Pam Strobel has picked lemons from a tree near her home in Santa Barbara, California, countless times. But in 2018, she experienced the worst injury of her life while picking lemons. Strobel, 67, was standing on a stone bench next to the tree while reaching for a lemon and slipped off.
"I hit the ground very, very hard with all of my weight on my right knee," Pam says. "It was so twisted and damaged I almost wish I hadn’t looked at it. I've never felt so much pain."
Pam landed so hard, in fact, that her right knee joint and knee cap both dislocated, severing her ligaments and fracturing a bone under the joint. She was alone, out of earshot from her home, unable to walk and without her cell phone.
Pam’s instincts kicked in, and she army-crawled up the hill, just using her arms, to yell for help from a higher altitude. A neighbor heard her cries from about a half-mile away and called an ambulance. But once examined at a nearby hospital, she was told that no one in Santa Barbara had the skill or experience to handle the drastic extent of her injuries.
The orthopedic surgeon explained that he wanted to transfer her to Cedars-Sinai Medical Center in Los Angeles for treatment but they were unable to help her either. Pam, whose primary residence is in Winnetka, Ill., and who previously served on Rush University Medical Center's Board of Trustees, reached out to Rush for help.
"I was told, 'The doctor you want is Charles Bush-Joseph,' " Pam says. "If it weren't for him, I'd have been seriously disabled for the rest of my life."
An 'unusual triad'
Pam flew immediately to Chicago and was operated on by Rush sports medicine surgeon Charles Bush-Joseph, MD, a renowned leader in the field of complex knee conditions who treats members of the Chicago Bulls and White Sox teams.
The lengthy procedure was especially challenging because of the rare and extreme nature of Pam’s injuries.
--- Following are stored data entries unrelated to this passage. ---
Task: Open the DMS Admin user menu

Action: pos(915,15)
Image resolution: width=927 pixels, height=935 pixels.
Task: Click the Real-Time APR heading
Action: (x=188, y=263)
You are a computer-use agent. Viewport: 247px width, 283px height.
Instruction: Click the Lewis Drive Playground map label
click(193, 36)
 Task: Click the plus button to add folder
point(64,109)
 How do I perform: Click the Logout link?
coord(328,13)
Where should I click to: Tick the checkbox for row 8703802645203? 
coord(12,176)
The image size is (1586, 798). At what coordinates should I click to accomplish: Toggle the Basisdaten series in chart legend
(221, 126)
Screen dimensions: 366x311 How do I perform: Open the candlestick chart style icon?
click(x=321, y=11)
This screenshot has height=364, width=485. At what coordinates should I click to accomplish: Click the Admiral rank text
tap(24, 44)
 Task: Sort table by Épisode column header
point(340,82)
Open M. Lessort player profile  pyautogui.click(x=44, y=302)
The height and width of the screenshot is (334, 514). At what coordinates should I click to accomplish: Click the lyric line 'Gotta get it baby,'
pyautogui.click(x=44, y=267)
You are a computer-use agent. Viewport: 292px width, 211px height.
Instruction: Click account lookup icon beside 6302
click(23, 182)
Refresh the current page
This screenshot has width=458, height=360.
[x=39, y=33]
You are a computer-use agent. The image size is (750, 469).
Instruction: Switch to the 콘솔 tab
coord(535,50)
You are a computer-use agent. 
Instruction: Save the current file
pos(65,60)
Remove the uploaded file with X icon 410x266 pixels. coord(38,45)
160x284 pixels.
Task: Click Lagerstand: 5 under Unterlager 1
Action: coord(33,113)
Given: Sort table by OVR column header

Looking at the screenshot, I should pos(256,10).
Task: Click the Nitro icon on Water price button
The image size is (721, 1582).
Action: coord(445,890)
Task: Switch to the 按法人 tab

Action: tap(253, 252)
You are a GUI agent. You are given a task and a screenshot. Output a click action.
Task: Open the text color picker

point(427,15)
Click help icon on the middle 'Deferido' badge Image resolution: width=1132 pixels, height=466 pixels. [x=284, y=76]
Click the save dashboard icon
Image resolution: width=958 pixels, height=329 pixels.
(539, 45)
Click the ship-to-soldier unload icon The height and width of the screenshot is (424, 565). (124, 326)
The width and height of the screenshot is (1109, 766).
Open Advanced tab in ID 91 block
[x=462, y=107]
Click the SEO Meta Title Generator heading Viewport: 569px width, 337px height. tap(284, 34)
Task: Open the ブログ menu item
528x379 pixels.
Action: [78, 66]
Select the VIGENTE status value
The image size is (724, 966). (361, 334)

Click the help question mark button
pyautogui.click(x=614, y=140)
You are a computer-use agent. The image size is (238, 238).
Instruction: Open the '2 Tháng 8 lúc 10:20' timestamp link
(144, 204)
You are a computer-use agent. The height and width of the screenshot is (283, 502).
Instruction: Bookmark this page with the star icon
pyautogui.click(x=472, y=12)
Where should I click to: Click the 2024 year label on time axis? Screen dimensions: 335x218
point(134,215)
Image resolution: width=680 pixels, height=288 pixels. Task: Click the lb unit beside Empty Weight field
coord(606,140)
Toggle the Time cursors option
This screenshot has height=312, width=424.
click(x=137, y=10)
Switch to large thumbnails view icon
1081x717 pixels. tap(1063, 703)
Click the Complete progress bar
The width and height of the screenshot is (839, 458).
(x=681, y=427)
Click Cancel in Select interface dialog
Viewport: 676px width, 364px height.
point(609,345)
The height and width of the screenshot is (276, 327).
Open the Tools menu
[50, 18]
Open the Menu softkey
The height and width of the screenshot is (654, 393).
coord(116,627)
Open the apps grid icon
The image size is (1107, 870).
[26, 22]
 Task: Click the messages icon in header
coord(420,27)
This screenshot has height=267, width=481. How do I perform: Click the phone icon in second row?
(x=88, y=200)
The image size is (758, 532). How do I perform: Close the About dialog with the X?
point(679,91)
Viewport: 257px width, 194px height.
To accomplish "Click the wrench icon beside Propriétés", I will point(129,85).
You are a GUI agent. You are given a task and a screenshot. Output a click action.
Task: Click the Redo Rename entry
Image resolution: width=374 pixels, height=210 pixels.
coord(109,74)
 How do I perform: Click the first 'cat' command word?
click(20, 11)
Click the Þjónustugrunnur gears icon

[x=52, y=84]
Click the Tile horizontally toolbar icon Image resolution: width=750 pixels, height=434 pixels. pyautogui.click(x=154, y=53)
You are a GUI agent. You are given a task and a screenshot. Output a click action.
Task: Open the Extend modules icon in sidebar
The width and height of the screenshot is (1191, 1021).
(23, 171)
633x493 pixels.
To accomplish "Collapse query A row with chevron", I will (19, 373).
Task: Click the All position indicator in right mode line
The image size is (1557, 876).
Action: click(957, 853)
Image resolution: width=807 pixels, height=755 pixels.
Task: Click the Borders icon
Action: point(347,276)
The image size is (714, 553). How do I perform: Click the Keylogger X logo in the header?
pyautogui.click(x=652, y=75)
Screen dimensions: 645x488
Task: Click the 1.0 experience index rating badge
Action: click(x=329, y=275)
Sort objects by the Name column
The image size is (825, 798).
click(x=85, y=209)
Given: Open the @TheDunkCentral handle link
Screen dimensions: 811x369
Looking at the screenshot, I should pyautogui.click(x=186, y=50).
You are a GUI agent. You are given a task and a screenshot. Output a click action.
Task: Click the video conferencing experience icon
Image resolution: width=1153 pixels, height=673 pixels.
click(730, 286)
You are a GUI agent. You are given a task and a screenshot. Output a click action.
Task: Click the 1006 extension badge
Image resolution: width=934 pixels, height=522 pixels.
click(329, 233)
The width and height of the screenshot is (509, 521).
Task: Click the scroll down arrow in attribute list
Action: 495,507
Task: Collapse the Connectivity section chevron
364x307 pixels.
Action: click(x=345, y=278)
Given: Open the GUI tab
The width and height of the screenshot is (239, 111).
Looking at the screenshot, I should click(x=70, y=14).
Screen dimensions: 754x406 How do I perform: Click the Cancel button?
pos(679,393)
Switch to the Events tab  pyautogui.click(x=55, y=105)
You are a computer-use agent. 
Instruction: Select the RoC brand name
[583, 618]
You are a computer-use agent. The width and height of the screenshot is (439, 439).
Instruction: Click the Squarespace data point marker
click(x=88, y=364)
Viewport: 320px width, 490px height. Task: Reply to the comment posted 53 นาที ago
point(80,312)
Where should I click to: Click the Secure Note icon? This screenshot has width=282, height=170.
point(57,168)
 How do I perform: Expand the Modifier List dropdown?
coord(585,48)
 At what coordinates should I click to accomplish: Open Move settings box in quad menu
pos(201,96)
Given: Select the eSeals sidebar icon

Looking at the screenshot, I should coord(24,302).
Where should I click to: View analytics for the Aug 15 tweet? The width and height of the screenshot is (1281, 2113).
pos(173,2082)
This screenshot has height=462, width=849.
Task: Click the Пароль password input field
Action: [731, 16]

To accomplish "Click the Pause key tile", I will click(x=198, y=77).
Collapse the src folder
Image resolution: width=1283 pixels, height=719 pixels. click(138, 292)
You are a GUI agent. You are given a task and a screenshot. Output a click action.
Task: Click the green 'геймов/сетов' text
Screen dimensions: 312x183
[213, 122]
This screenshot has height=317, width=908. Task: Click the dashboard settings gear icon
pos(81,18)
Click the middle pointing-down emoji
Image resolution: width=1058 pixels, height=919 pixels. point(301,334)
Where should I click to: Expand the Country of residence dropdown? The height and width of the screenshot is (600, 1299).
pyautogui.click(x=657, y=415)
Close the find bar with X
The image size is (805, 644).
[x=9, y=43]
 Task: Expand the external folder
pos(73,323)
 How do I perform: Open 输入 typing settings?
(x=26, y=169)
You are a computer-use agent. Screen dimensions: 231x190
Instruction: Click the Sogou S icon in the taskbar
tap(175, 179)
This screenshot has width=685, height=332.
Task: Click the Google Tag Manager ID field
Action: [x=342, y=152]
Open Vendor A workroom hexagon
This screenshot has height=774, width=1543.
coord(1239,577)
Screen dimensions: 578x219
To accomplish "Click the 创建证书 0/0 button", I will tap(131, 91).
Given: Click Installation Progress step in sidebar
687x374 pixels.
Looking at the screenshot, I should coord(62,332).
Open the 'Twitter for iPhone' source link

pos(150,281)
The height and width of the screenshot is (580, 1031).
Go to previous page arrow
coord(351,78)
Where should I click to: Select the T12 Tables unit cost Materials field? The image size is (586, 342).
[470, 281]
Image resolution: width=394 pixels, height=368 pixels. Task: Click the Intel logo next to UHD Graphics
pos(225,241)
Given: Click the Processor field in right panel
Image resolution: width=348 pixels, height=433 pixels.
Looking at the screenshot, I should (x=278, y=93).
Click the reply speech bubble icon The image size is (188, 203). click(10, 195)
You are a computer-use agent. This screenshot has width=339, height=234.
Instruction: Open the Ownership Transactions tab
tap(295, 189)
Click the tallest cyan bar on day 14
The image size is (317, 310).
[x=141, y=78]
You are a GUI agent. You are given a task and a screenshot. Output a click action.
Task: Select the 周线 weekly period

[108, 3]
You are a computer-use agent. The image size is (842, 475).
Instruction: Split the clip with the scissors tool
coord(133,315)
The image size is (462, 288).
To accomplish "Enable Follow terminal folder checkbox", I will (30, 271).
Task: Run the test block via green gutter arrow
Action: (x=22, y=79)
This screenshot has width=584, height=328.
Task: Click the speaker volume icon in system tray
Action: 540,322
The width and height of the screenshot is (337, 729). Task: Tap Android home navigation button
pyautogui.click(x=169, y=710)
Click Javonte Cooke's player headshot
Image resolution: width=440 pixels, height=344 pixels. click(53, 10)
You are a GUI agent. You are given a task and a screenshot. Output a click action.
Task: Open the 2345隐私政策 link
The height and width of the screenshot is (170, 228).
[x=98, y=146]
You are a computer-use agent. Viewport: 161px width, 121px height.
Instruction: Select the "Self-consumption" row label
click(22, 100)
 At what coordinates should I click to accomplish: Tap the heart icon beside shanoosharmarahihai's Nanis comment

Pam was told that her condition was similar to NFL quarterback Joe Theismann's career-ending knee injury. She later learned that a jagged piece of bone was only about a millimeter away from her femoral artery, which could have ended her life had it reached the vein.
"Pam had an unusual triad that included knee dislocation, patella dislocation with a significant muscle injury to the quadriceps and a fracture of her shin," says Bush-Joseph. "This combination leads to a dilemma for the surgeon, who must balance competing problems of ligament instability and fractures while preventing disabling stiffness and contractures. But we were able to overcome these obstacles and get her back on her feet."
The surgery was a success, and after months of rehabilitation and physical therapy, Pam started walking on her own. Less than a year later, she was walking and moving at about 90 percent of her ability before the accident. Pam's experience, not just with Bush-Joseph's procedure, but all of the follow-up work, gave her a whole new affinity for Rush, building on what previously motivated her to serve on Rush's Board.
"I have nothing but superlatives for every staff member at Rush I interacted with throughout this whole experience," Pam says. "I saw firsthand that everyone really is there to care for the patients, and it gave me a deeper understanding of what Rush and Midwest Orthopaedics mean for the medical world. At Midwest Orthopaedics, for example, they are working in so many different ways to help people live with as little pain as possible during their entire lives, from professional athletes to people like me."
Helping others facing similar injuries
Pam and her husband, Russ, were both inspired by her experience to help others who might be facing similar joint challenges. Bush-Joseph introduced Pam to his colleague Jorge Chahla, MD, PhD, who specializes in challenging knee and hip procedures. Pam learned that Chahla is researching better surgical techniques and tools for injuries and conditions just as complicated as hers.
"The margin for error is extremely low for multi-ligament injuries similar to Pam's. Patients often are unable to walk and can have damage to leg nerves and arteries that can lead to lifelong issues," Chahla says. "Since these injuries are infrequent, the basic science and clinical evidence are not as robust, but we're working to change that. Thanks to the Strobel family's support, we're developing tools and procedures to perform ligament reconstructions much more effectively with less recovery time and better overall outcomes."
Pam hopes that through Chahla's research, people will have the benefit of more precise care, and a better chance at the results that she experienced, despite the extent of her injuries.
"Dr. Chahla's innovative work can have such a drastic and powerful effect on so many lives, both for people experiencing the complexity of what I went through and those in many other situations," Pam says. "Even under the circumstances that brought me back to Rush, I felt immense gratitude in seeing again how much they care about their patients."